Vertebroplasty Using Calcium Phosphate Cement for Osteoporotic Vertebral Fractures: Study of Outcomes at a Minimum Follow-up of Two Years.
- Author:
Masato NAKANO
1
;
Norikazu HIRANO
;
Mineyuki ZUKAWA
;
Kayo SUZUKI
;
Jinichiro HIROSE
;
Tomoatsu KIMURA
;
Yoshiharu KAWAGUCHI
Author Information
- Publication Type:Original Article
- Keywords: Osteoporosis; Vertebral fracture; Biodegradable bone cement substitutes; Calcium phosphate cement; Vertebroplasty
- MeSH: Aged; Back Pain; Calcium; Calcium Phosphates; Congenital Abnormalities; Curettage; Dinucleoside Phosphates; Follow-Up Studies; Fractures, Compression; Humans; Low Back Pain; Osteoporosis; Pseudarthrosis; Vertebroplasty
- From:Asian Spine Journal 2012;6(1):34-42
- CountryRepublic of Korea
- Language:English
- Abstract: STUDY DESIGN: A case-series study. PURPOSE: To assess the long-term clinical and radiographic outcomes after vertebroplasty using calcium phosphate cement (CPC) for treatment of osteoporotic vertebral fractures (OVF). OVERVIEW OF LITERATURE: Vertebroplasty has become common for the treatment of OVF. However, few studies have reported the clinical application of CPC to vertebroplasty. METHODS: We reviewed 86 consecutive patients undergoing 99 vertebroplasties using CPC. Following repositioning and curettage of the pathological soft tissue of the vertebral body (VB), vertebroplasty using CPC was performed in patients with osteoporotic burst fracture and pseudoarthrosis (procedure A).

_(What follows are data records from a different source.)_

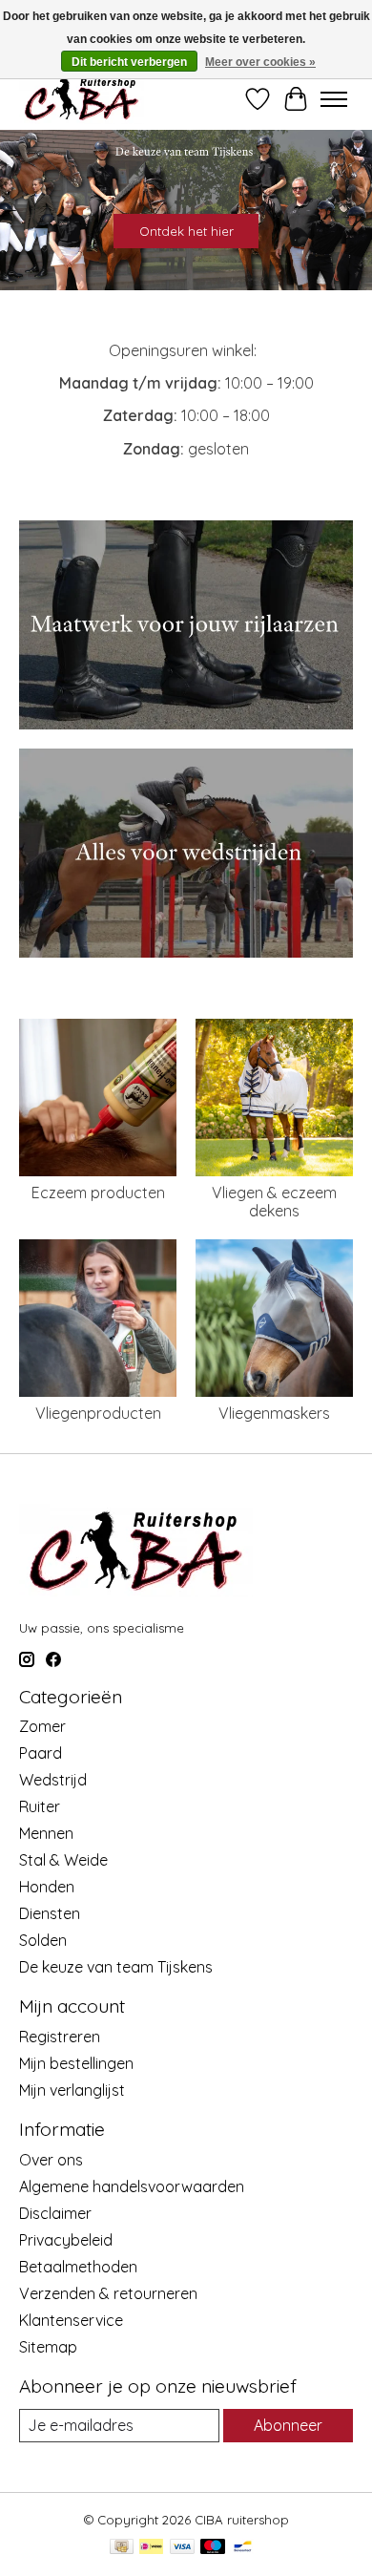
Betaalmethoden (78, 2266)
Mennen (46, 1833)
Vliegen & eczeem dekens (274, 1201)
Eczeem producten (98, 1192)
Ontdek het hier (186, 231)
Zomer (42, 1726)
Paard (40, 1753)
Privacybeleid (66, 2239)
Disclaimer (55, 2213)
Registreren (59, 2036)
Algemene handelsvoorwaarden (131, 2186)
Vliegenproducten (98, 1413)
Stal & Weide (63, 1859)
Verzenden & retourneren (108, 2293)
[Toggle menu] (334, 99)
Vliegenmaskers (274, 1413)
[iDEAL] (151, 2548)
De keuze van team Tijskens (116, 1966)
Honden (46, 1886)
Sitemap (48, 2346)
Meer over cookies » (260, 62)
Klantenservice (71, 2320)
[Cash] (122, 2548)
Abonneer (288, 2425)
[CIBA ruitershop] (81, 99)
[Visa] (182, 2548)
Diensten (49, 1913)
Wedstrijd (53, 1779)
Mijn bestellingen (76, 2063)
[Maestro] (212, 2548)
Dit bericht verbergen (129, 62)
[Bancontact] (243, 2548)
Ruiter (39, 1806)
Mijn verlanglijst (72, 2090)
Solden (43, 1940)
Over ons (51, 2159)
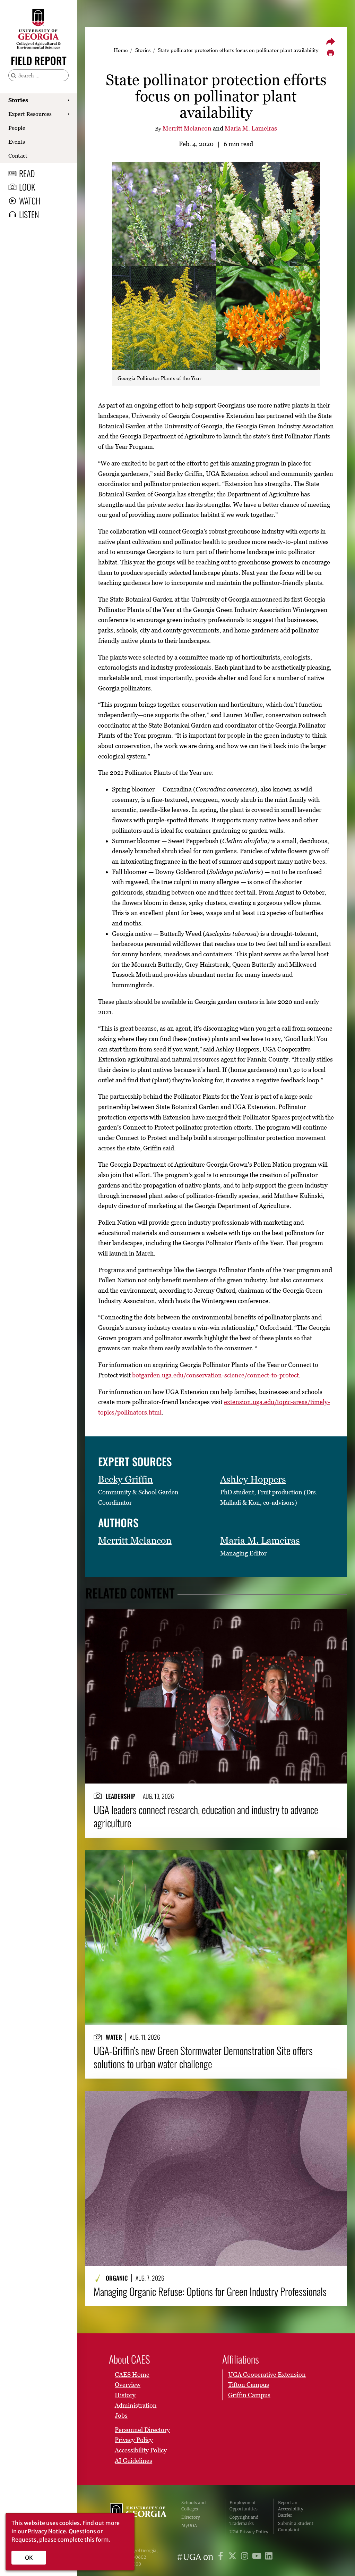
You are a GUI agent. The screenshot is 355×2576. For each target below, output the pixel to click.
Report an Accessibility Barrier (290, 2509)
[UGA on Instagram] (246, 2557)
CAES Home (132, 2374)
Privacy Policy (134, 2439)
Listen (29, 214)
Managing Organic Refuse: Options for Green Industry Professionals (210, 2291)
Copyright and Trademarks (244, 2520)
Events (16, 142)
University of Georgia (138, 2517)
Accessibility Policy (141, 2450)
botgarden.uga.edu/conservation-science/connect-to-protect (215, 1375)
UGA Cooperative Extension (267, 2374)
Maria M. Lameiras (251, 128)
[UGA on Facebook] (222, 2557)
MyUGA (189, 2525)
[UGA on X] (233, 2557)
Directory (190, 2517)
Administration (136, 2405)
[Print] (330, 53)
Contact (17, 155)
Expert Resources (30, 114)
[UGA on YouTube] (258, 2557)
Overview (127, 2384)
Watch (29, 200)
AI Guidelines (133, 2460)
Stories (18, 100)
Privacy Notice (47, 2531)
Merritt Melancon (187, 128)
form (102, 2539)
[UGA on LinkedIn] (269, 2557)
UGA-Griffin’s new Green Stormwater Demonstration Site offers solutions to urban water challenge (203, 2057)
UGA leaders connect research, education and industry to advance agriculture (206, 1816)
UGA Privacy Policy (249, 2531)
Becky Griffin (125, 1479)
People (16, 128)
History (125, 2395)
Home (121, 50)
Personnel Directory (142, 2429)
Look (27, 187)
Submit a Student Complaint (295, 2526)
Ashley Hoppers (253, 1479)
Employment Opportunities (244, 2505)
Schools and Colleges (193, 2505)
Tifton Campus (248, 2384)
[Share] (330, 41)
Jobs (121, 2415)
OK (29, 2557)
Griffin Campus (249, 2395)
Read (27, 173)
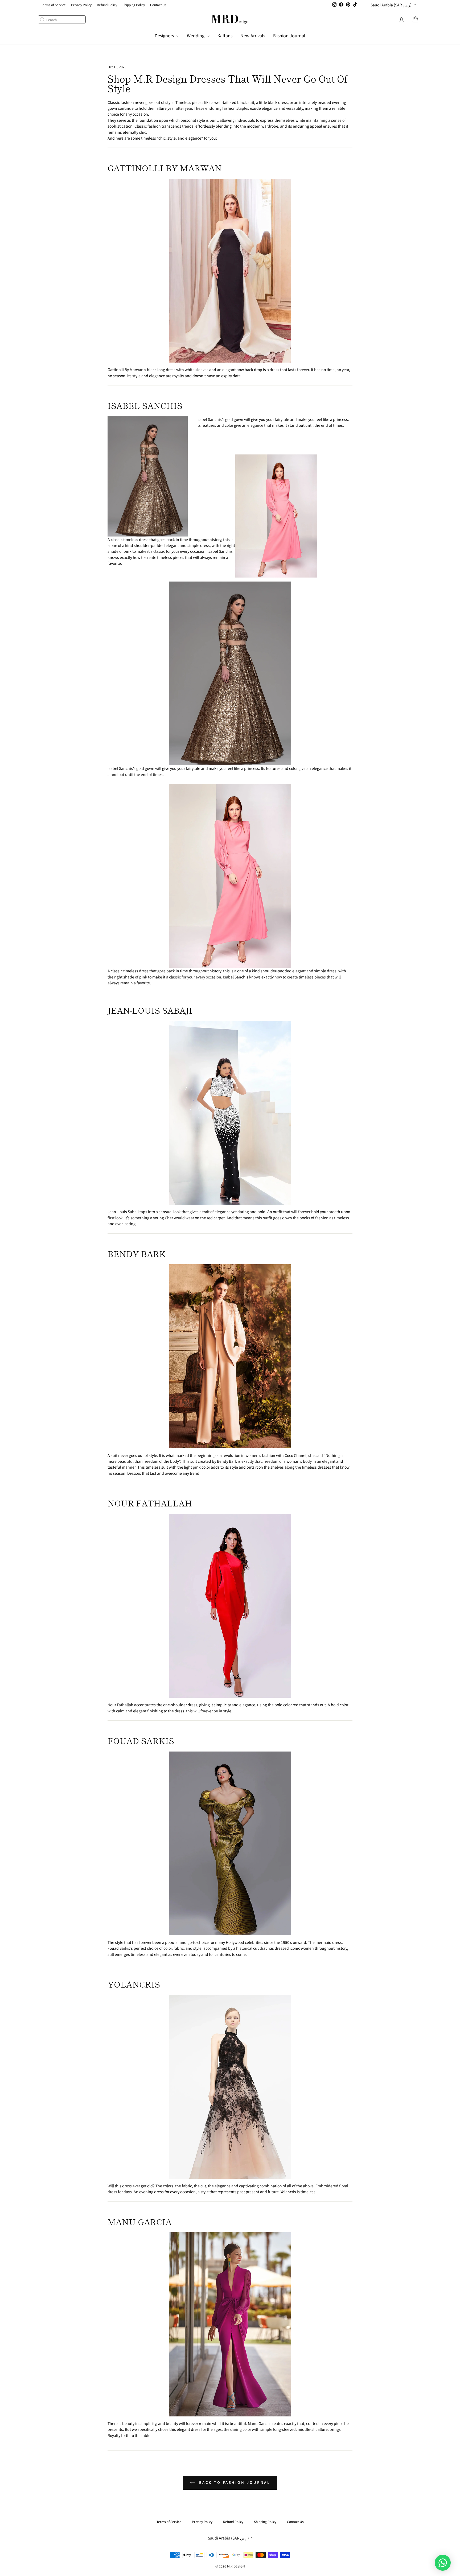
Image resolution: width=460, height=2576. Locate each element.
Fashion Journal (289, 35)
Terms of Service (53, 4)
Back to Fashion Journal (233, 2482)
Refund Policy (107, 4)
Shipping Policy (133, 4)
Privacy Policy (81, 4)
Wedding (196, 35)
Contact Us (158, 4)
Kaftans (224, 35)
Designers (165, 35)
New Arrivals (252, 35)
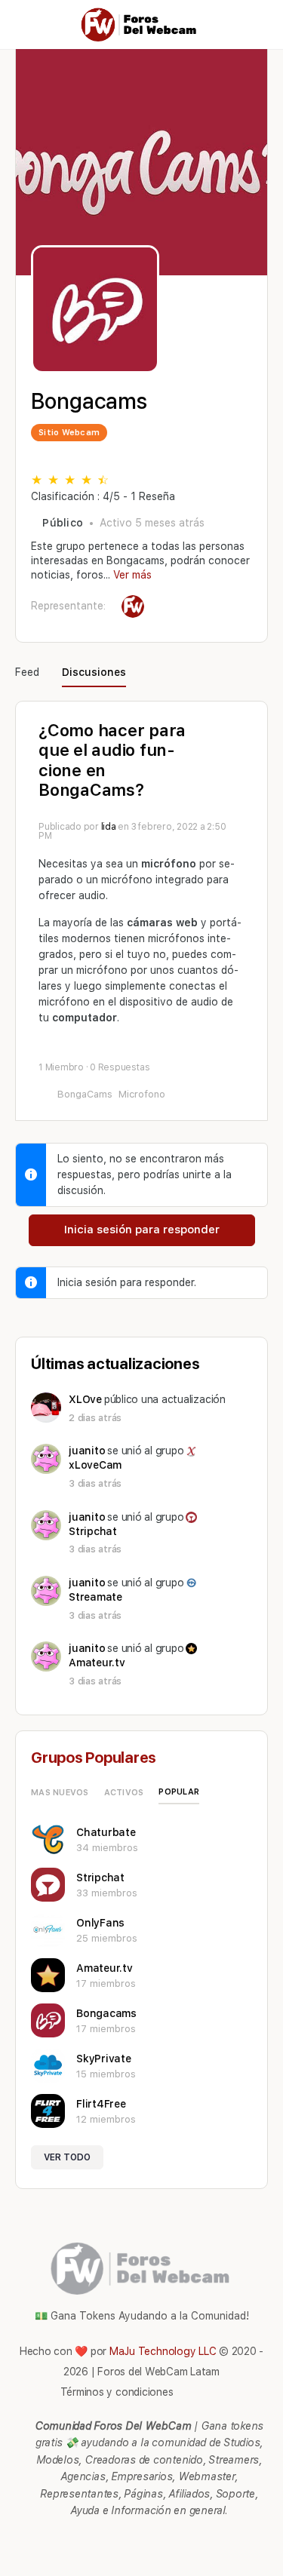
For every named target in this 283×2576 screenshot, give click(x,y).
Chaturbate (106, 1832)
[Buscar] (255, 24)
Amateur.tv (97, 1662)
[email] (95, 2540)
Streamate (95, 1597)
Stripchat (93, 1531)
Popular (178, 1792)
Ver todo (67, 2157)
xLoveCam (95, 1465)
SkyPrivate (103, 2059)
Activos (124, 1793)
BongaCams (84, 1094)
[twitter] (177, 2540)
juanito (87, 1451)
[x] (204, 2540)
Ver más (132, 575)
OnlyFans (100, 1923)
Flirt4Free (101, 2104)
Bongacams (106, 2013)
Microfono (141, 1094)
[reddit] (149, 2540)
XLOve (85, 1399)
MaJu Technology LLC (162, 2351)
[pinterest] (122, 2540)
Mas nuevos (60, 1793)
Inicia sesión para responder (142, 1229)
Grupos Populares (93, 1758)
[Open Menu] (24, 23)
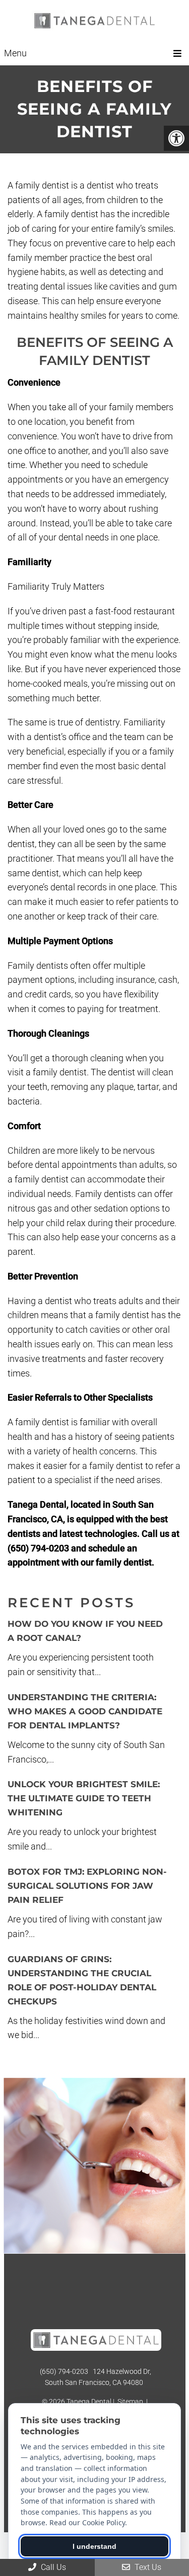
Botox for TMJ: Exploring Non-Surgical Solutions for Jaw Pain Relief (87, 1886)
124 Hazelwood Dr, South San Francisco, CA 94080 (98, 2376)
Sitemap (130, 2402)
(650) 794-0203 (64, 2371)
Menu (15, 53)
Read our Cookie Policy (87, 2522)
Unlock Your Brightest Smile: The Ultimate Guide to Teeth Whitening (84, 1798)
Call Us (52, 2567)
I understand (94, 2546)
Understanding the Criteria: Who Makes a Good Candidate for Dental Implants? (85, 1711)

Vertebroplasty was also performed in patients with osteoporotic compression fractures (procedure B). Back pain and lower back pain were evaluated using the visual analogue scale (VAS). The VB deformity index was measured in a lateral radiograph as the ratio of the VB's height to its longitudinal diameter. RESULTS: The mean age at time of surgery was 77 years old. The mean duration of follow-up was forty-four months. All patients reported decreased pain according to the VAS immediately after vertebroplasty, and pain relief was maintained at the last follow-up in all patients without new OVFs. Complete bone union was observed in all cases by six months after surgery. The mean recovery rate of deformity index was 5.9% in procedure A and 0.02% in procedure B at the final follow-up visit. CONCLUSIONS: Vertebroplasty using CPC gave a satisfactory outcome and no delayed complications in elderly patients with osteoporotic vertebral fractures at follow-up times of at least two years.